La couleur pour elle-même.
Matière ou onde ? Physique ou métaphysique ? Rêve ou réalité ? Voilà le sujet et le pari de la prochaine exposition autour de la couleur que propose la Galerie Maubert. L’occasion de retrouver à Paris deux figures majeures de l’histoire de l’art. L’illustre californien Larry Bell entame une collaboration de long terme avec la Galerie Maubert et présente une série de peintures Vapor Drawings et collages. Le français André Lemonnier, théoricien de la couleur, dans la continuité de Chevreul et du contraste simultané, propose une série d’huiles sur toile, dans la lignée des travaux de la collection permanente du Centre Pompidou (salle 16).

__TÂCHES À EFFECTUER__.
[A] Recopiez fidèlement le passage du texte sur l'exposition allant de "La couleur pour" à "Pompidou (salle 16).".
[B] D'après le texte sur l'exposition, avec quelle galerie Larry Bell entame-t-il une collaboration de long terme ?
Les enregistrements ne sont d'aucune utilité ici.

__ENREGISTREMENTS FOURNIS__.
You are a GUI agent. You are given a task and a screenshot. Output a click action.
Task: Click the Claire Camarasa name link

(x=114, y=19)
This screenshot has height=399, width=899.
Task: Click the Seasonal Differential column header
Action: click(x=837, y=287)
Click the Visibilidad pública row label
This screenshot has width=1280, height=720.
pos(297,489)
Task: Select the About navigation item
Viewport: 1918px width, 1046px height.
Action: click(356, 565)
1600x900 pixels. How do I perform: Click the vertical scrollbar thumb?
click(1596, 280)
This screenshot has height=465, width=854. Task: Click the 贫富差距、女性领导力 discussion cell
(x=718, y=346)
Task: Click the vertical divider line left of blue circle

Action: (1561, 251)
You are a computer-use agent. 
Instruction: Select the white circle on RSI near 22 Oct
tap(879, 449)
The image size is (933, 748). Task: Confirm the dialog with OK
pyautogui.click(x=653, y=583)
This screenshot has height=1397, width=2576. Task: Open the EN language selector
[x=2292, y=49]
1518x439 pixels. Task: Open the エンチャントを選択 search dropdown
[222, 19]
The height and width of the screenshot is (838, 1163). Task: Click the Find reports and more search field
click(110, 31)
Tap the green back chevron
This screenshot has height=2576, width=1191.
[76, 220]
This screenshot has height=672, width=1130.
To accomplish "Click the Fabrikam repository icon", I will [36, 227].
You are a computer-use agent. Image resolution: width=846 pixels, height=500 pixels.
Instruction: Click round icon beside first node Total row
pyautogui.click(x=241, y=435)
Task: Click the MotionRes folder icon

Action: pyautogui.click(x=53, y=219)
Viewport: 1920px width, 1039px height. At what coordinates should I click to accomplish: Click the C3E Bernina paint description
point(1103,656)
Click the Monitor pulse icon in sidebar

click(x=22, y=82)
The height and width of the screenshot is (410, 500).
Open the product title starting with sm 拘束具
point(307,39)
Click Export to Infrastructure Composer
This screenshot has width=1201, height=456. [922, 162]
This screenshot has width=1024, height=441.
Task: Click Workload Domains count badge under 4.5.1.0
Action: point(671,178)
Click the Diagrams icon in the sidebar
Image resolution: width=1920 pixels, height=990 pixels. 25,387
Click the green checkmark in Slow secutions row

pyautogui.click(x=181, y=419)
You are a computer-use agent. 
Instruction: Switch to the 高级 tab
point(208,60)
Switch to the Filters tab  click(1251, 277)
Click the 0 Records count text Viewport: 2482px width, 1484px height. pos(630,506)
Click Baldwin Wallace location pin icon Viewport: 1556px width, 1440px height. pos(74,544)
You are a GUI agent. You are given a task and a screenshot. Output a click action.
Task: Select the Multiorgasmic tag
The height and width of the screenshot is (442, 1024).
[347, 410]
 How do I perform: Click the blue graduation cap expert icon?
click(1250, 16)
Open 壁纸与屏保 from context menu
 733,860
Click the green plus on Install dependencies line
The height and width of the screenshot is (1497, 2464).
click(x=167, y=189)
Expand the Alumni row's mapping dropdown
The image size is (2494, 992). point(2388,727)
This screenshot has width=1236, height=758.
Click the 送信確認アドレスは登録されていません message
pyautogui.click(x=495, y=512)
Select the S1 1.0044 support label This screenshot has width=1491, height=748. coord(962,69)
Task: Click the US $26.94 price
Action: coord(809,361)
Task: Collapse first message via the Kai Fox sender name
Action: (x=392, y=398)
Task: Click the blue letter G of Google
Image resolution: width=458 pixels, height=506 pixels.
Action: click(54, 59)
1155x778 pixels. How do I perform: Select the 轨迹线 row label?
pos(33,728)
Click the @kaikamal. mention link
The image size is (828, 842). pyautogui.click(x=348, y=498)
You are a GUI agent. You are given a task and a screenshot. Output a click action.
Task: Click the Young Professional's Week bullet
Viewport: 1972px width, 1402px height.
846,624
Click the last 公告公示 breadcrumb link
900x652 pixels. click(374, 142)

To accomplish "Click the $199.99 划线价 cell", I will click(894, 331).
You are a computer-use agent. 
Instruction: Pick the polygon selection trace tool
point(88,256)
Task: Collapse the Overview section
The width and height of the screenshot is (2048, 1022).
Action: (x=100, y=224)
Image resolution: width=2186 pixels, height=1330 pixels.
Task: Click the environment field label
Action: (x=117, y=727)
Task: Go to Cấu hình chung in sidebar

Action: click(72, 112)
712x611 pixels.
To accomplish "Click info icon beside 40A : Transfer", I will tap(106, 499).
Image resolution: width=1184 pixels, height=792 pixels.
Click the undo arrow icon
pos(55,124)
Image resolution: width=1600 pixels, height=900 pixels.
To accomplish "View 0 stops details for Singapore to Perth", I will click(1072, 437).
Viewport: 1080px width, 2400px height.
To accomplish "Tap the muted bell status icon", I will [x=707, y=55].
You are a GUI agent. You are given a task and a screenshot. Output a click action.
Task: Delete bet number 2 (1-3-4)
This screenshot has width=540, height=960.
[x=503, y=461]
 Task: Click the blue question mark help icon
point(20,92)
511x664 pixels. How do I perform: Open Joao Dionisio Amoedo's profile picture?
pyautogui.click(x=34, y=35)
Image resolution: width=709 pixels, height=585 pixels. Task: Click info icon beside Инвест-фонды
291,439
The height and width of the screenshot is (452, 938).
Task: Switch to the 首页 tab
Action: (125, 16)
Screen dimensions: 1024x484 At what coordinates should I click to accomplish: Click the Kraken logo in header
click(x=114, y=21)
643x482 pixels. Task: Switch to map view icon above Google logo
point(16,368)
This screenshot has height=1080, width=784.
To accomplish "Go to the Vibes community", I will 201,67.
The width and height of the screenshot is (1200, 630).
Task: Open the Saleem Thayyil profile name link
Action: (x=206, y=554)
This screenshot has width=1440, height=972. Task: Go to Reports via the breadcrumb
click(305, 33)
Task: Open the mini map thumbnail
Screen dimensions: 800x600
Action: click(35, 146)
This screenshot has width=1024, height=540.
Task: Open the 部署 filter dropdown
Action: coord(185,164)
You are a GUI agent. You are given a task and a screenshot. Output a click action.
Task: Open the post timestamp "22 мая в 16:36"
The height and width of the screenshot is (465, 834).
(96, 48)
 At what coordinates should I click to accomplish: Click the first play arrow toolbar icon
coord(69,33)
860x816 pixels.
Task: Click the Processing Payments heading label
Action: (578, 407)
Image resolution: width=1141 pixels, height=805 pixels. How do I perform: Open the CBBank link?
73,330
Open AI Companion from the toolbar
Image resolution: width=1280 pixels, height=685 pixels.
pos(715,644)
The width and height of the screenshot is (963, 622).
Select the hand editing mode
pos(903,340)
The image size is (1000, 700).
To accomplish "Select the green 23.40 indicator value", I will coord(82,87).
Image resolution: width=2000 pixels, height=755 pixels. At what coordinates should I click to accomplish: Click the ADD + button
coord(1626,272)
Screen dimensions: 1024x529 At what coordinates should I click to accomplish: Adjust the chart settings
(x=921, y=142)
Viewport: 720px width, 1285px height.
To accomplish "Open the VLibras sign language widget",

__RÉPONSES RÉDIGÉES__.
[A]
La couleur pour elle-même.
Matière ou onde ? Physique ou métaphysique ? Rêve ou réalité ? Voilà le sujet et le pari de la prochaine exposition autour de la couleur que propose la Galerie Maubert. L’occasion de retrouver à Paris deux figures majeures de l’histoire de l’art. L’illustre californien Larry Bell entame une collaboration de long terme avec la Galerie Maubert et présente une série de peintures Vapor Drawings et collages. Le français André Lemonnier, théoricien de la couleur, dans la continuité de Chevreul et du contraste simultané, propose une série d’huiles sur toile, dans la lignée des travaux de la collection permanente du Centre Pompidou (salle 16).

[B] Avec la Galerie Maubert.